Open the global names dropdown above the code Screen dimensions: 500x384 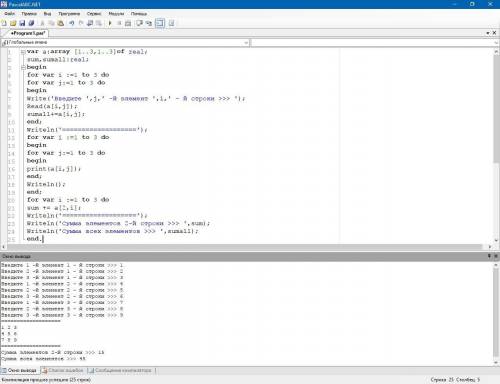click(x=125, y=42)

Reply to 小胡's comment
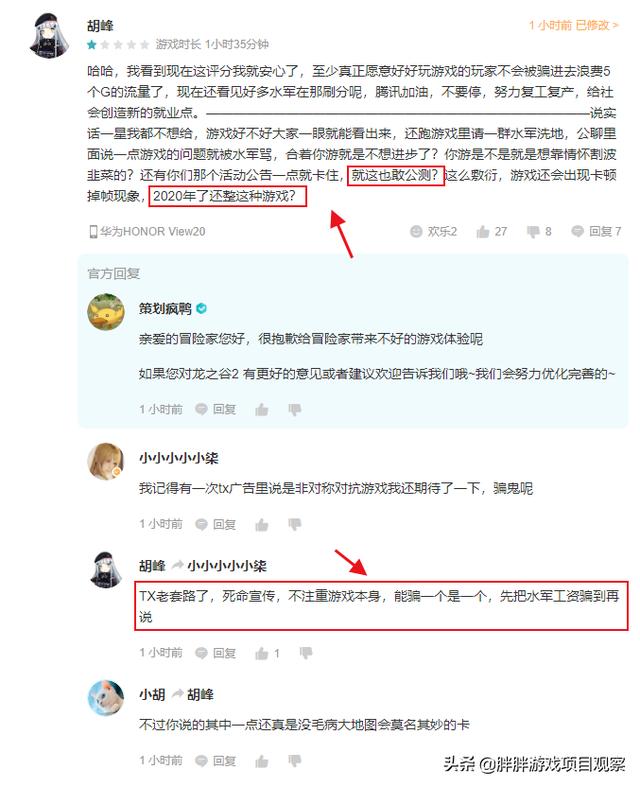pos(216,761)
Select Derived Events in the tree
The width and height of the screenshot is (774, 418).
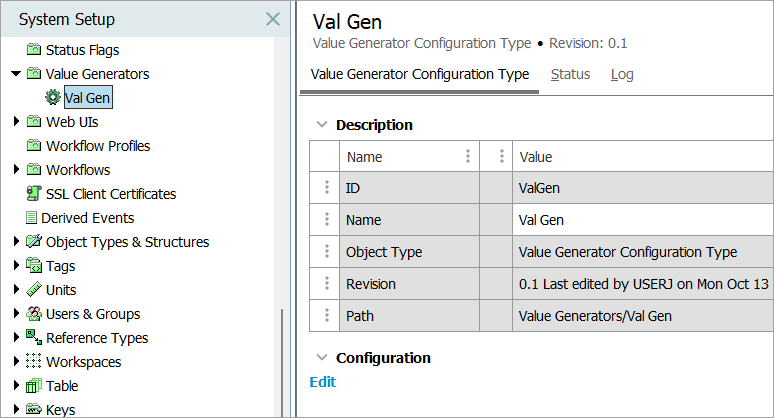[x=87, y=218]
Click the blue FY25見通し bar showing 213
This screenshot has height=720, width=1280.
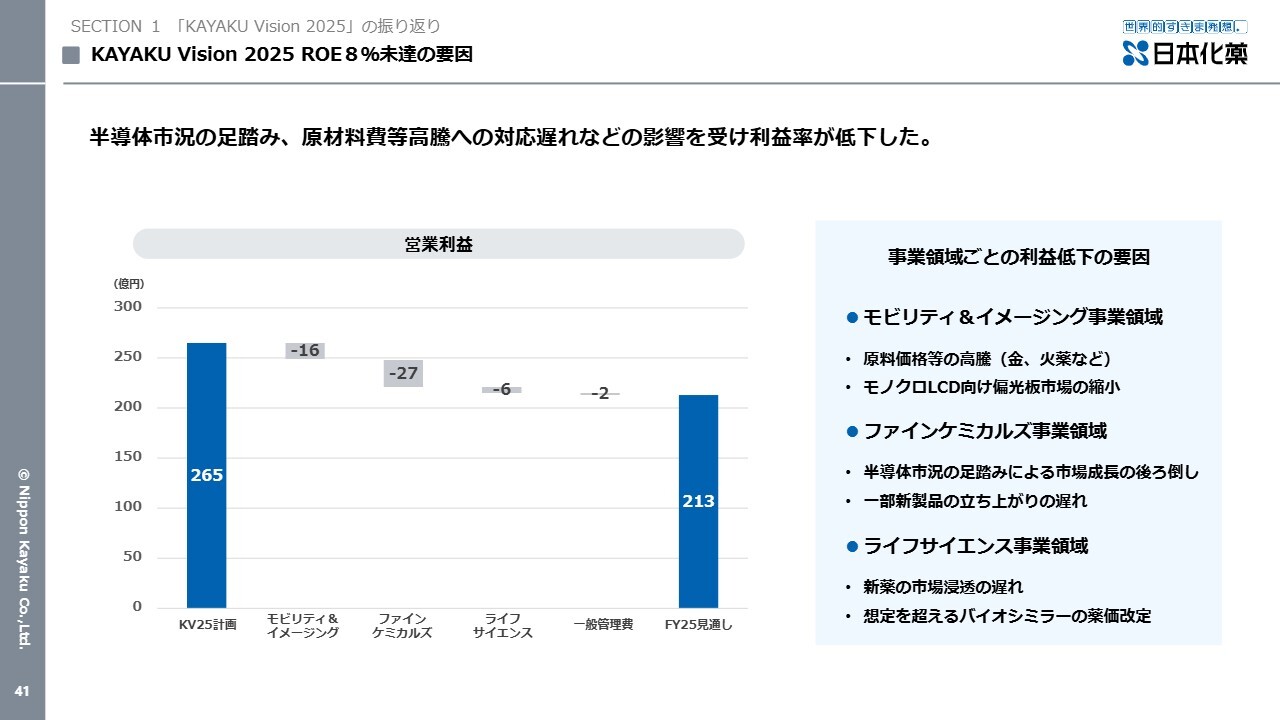[698, 501]
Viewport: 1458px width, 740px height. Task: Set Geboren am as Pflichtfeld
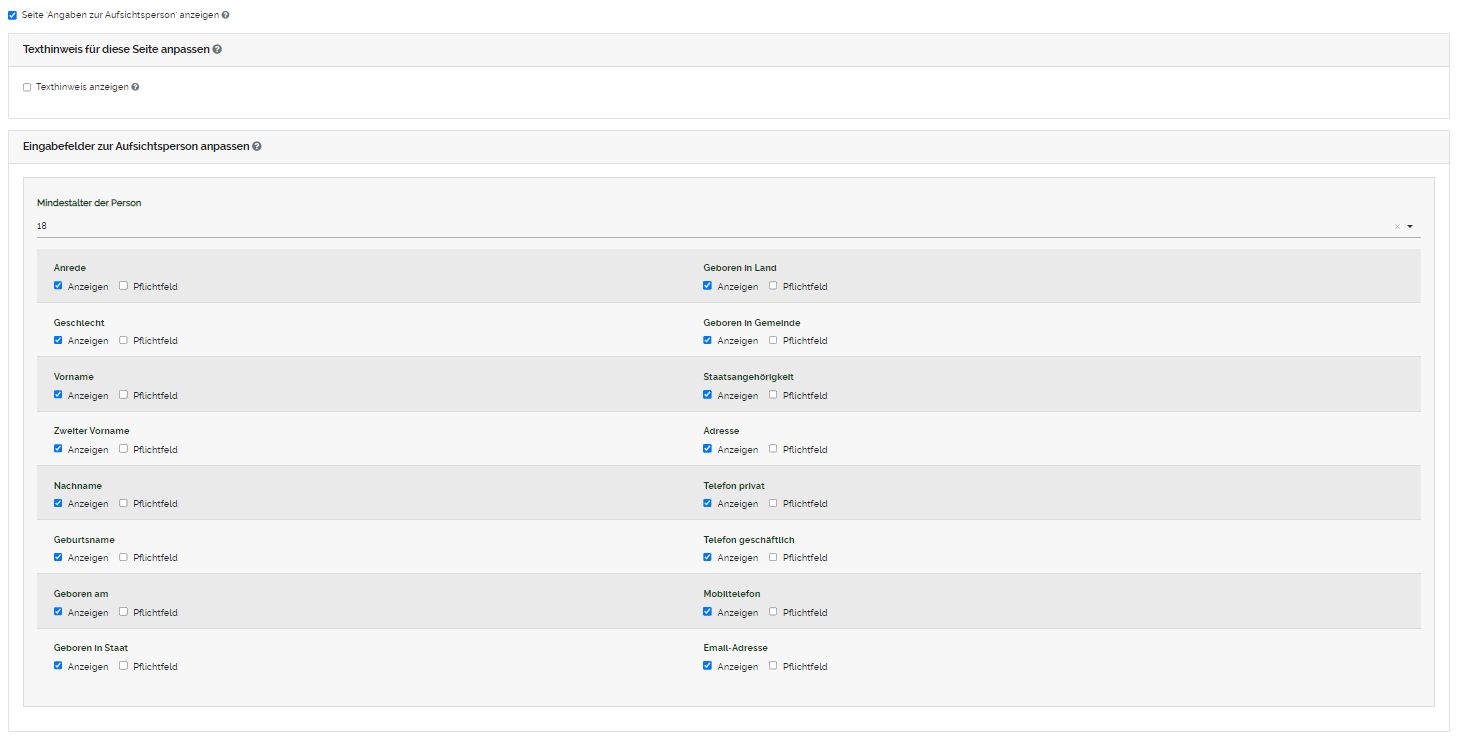(x=124, y=612)
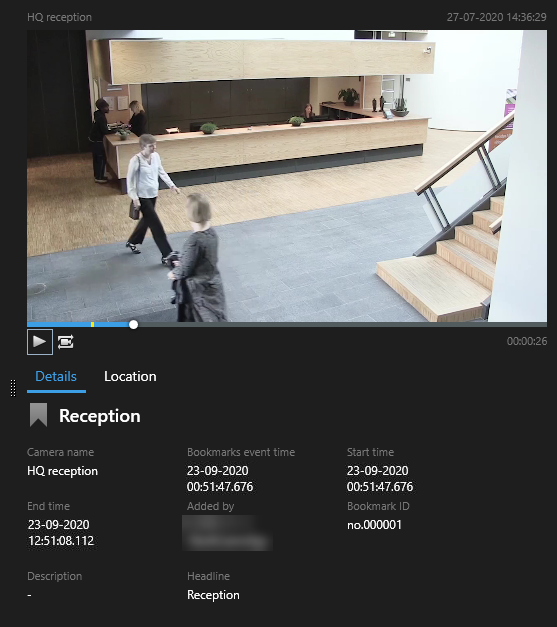The height and width of the screenshot is (627, 557).
Task: Play the bookmarked video clip
Action: [x=40, y=342]
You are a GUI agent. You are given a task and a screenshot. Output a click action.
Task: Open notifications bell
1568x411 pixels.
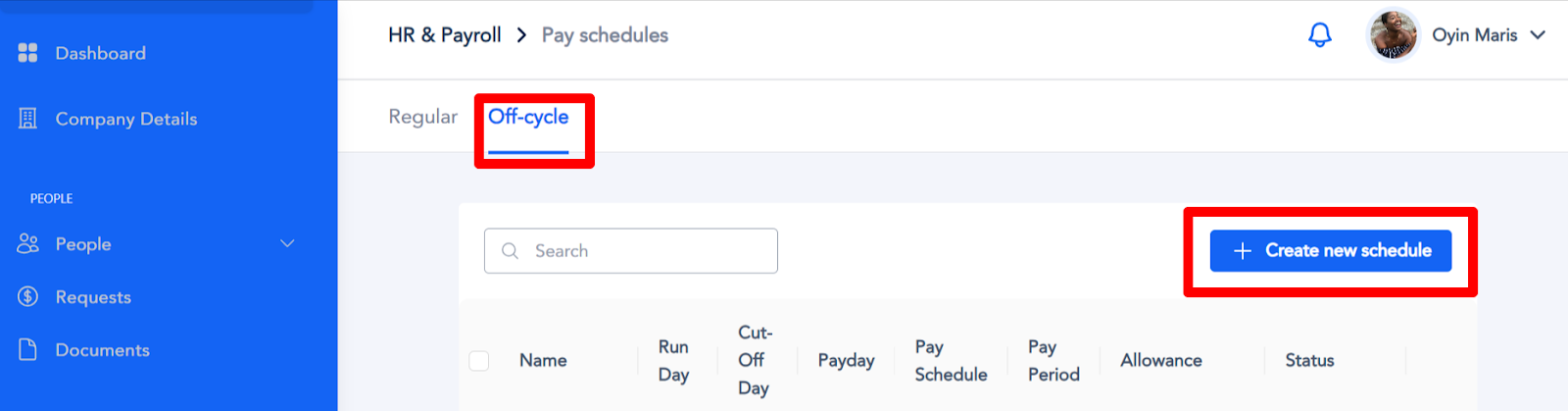pos(1320,35)
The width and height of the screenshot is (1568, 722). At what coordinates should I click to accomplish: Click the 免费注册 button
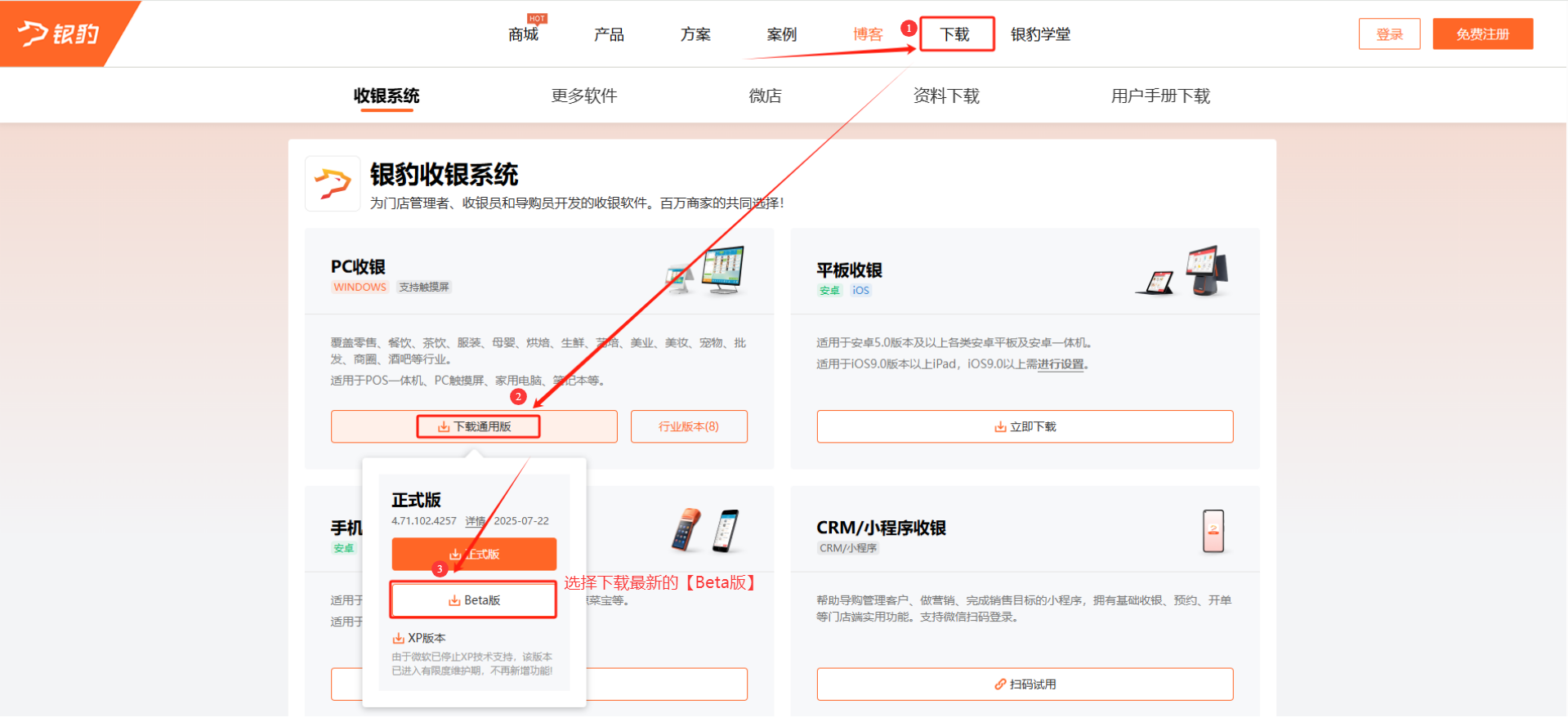[1482, 34]
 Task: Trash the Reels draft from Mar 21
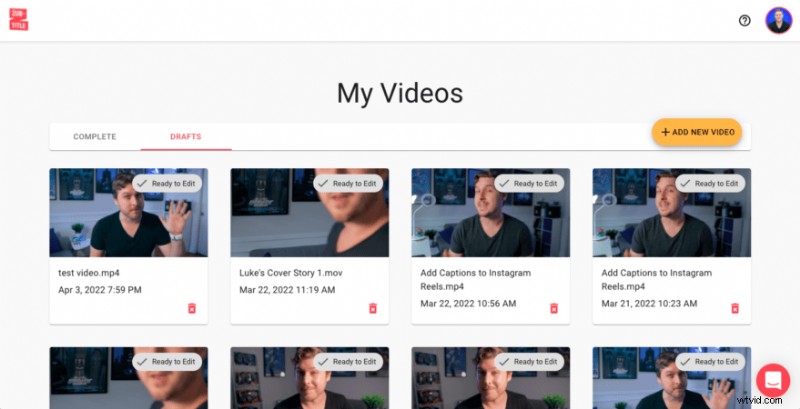tap(735, 309)

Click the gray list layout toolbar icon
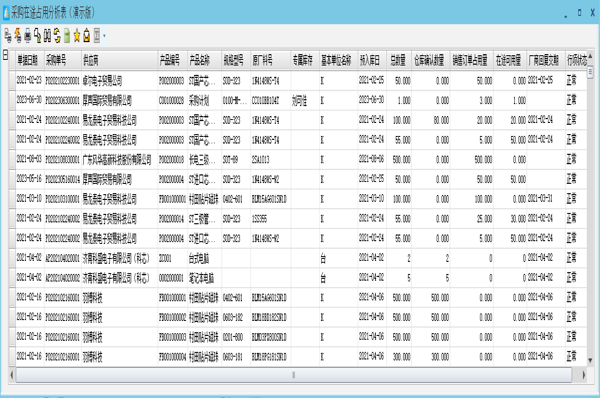click(97, 36)
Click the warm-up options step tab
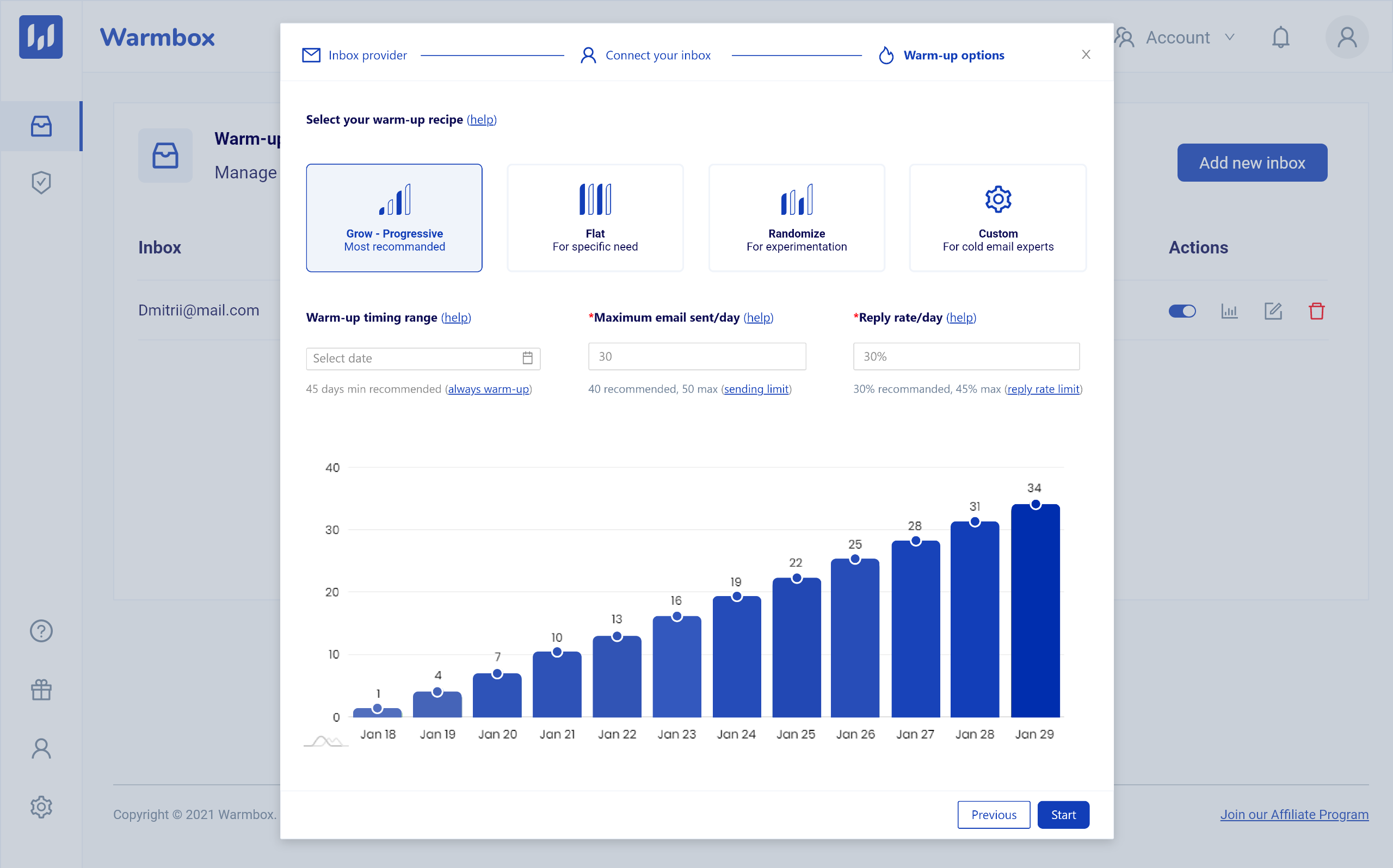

○ ○ ○ ○

From the line containing "This screenshot has height=720, width=1280." to the end of the listing, restate each line word for word and nothing more; the pictures stay out.

• Answer:
This screenshot has height=720, width=1280.
[698, 501]
Viewport: 1458px width, 740px height. Task: Set Geboren am as Pflichtfeld
(x=124, y=612)
The height and width of the screenshot is (627, 557).
Task: Play the bookmarked video clip
Action: [x=40, y=342]
You are a GUI agent. You are given a task and a screenshot. Output a click action.
Task: Open notifications bell
1568x411 pixels.
pos(1320,35)
The width and height of the screenshot is (1568, 722). At what coordinates should I click to accomplish: Click the 免费注册 button
[1482, 34]
 Task: Trash the Reels draft from Mar 21
tap(735, 309)

Click the gray list layout toolbar icon
click(97, 36)
Click the warm-up options step tab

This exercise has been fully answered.